Not ignoring the truth in the other comments or yours, the CI/CD is also in the midst of a battle with mining. While we allow people to turn energy and CPU cycles into cash, people are going to abuse any run-what-you-like service like GitHub Actions.
There have been multiple incidents longer than an hour just in the last few months this year.
It's worse in some ways than, say, 5 years ago, because... GH offers more services. And more people end up relying on those, so, there's more than can go wrong. And when it does, it usually has a bigger impact.
Some client projects have tied everything to GH/Actions/CI/deploy/etc. When there's any issue with GH, something is affected. Other clients have more distributed services (bitbucket/gh/gitlab/etc), which is ... sometimes less convenient, but usually means something is still up and functioning even if something else is interrupted.
The title of the incident has been updated to: "Incident with GitHub Actions, API Requests, Issues, GitHub Packages, GitHub Pages, Pull Requests, and Webhooks". Basically all core functionality is down at the moment.
I also noticed that starring repos was not working. At that time, a couple of hours ago, only GitHub Actions was listed as having problems on githubstatus. So I was unsure whether being able to star things was malfunctioning for more people or just me. And I was also thinking about how much cruft has been added to the GitHub web UI lately, ever since the acquisition of GitHub by Microsoft. And I yearn for GitHub as it used to be. But the greatest value in GitHub for me is browsing and starring stuff that others have made, so it's not like I can just set up my own instance either. But I wonder about the future of GitHub. I think it will be more and more geared towards big enterprise users, and less and less a place that will be what it used to feel like for individual developers.
I was on the phone with them getting a demo of Enterprise Managed Users at the time and the demo was failing too, ha. So we looked at the status page together and saw all yellow.
Doesn't matter, I wanted EMUs without the demo anyway. Still was funny to happen when I was talking to an engineer at the time.
I could see things like this messing up launch date/times occasionally, but what workplace falls apart if you can't push code to github for a few hours? Surely you can do other work while waiting for them to fix things.
One finding itself in a particular rush to put out a fix, I suppose. I’d say “you should have back up ways to deploy” but I can certainly see why a lot of workflows get centralized on a provider like GitHub.
I know you're being flippant, but if this was Subversion I couldn't commit, checkout other branches, or really do anything. With git I can do everything except push and pull from Github.

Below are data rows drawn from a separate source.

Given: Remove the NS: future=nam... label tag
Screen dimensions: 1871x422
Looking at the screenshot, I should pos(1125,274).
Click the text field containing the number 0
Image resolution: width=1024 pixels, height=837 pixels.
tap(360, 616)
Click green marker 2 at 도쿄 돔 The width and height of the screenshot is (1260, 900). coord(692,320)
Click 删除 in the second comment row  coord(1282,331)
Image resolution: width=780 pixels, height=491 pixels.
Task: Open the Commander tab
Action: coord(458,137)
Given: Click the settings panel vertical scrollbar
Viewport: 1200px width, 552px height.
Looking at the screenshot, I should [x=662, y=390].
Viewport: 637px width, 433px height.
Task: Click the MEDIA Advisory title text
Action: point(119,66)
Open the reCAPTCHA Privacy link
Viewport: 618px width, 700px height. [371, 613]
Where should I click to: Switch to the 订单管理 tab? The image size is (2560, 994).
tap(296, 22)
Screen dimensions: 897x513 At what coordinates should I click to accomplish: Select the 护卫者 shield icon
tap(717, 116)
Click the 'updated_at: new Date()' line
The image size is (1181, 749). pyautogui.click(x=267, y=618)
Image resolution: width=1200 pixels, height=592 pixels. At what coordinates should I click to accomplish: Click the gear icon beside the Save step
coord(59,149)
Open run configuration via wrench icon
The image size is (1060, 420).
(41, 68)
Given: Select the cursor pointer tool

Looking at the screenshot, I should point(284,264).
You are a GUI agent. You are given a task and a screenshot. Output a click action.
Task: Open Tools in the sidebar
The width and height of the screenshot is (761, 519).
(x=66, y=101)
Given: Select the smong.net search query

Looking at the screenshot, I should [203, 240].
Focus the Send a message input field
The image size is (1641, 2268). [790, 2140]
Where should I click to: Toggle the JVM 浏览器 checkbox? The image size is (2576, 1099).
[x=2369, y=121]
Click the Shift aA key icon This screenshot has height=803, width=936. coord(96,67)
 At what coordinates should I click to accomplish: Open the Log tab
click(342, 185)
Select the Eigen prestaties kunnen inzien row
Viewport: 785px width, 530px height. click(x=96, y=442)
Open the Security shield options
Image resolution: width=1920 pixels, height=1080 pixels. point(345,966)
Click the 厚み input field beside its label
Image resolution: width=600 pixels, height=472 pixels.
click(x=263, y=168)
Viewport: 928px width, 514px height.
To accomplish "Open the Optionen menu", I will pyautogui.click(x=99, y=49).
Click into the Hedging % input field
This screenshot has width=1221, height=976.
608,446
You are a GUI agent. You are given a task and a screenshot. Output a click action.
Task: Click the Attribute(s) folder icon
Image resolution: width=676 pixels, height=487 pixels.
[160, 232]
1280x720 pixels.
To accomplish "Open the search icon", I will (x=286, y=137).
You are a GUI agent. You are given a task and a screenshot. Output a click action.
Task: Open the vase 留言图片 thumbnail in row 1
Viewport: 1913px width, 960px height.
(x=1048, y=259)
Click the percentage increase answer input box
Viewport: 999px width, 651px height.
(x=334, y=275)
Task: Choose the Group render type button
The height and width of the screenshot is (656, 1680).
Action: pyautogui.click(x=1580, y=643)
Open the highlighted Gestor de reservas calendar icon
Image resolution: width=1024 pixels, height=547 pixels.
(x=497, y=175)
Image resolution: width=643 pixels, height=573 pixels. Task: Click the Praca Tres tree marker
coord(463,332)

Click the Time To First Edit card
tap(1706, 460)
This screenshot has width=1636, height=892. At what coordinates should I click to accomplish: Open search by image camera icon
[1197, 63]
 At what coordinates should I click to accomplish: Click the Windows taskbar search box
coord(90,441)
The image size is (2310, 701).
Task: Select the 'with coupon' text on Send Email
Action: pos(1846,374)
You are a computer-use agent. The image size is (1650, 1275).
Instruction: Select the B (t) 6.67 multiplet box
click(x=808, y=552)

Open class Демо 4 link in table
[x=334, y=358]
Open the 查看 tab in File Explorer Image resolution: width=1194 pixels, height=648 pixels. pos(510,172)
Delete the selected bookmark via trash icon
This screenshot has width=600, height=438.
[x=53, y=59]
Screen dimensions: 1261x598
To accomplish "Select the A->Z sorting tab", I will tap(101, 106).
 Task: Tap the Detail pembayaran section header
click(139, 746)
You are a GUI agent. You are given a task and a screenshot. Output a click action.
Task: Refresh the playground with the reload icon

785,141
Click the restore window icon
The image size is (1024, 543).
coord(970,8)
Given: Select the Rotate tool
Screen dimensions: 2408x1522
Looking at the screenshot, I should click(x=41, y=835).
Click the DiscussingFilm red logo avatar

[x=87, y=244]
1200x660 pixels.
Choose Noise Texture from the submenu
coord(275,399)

Wait what!? Can't you just reconfigure your .git configs to temporarily use another repo locally?
Seriously: for example copying then transforming any one of your local .git repo to a "bare" repository takes like two commands. Anyone with a Linux machine can do it. Then all the devs can temporarily use that repo to push/pull/whatever.
I think if you're to the point where you're emailing patches, it's worth it.
Emailing patches is a classic git flow, used e.g. by the linux kernel. Git even includes a command to format emails and send them. Nothing wrong with it!
Is it not possible to use 'runner' to run github actions locally? The docs for this seem like they are extremely sparse - probably because this competes with the paid option?
I really wish there was some pressure to have these status pages be somewhat "realistic" and responsive rather than hoping that temporary problems go away so they don't have SLA questions.
I checked after none of my pushed commits showed in PR's, and it was "Webhooks" only. That's not useful.
Which seems like an understatement on their part - shouldn't everything be 'red' if all services are down? If not, what kind of outage does it take to get to red?
I was invited to a party Saturday hosted by the GH CEO, and while this is likely just a huge coincidence, I wonder if some key engineer(s) came down with covid. The friend who invited me said there would be rapid testing at the party.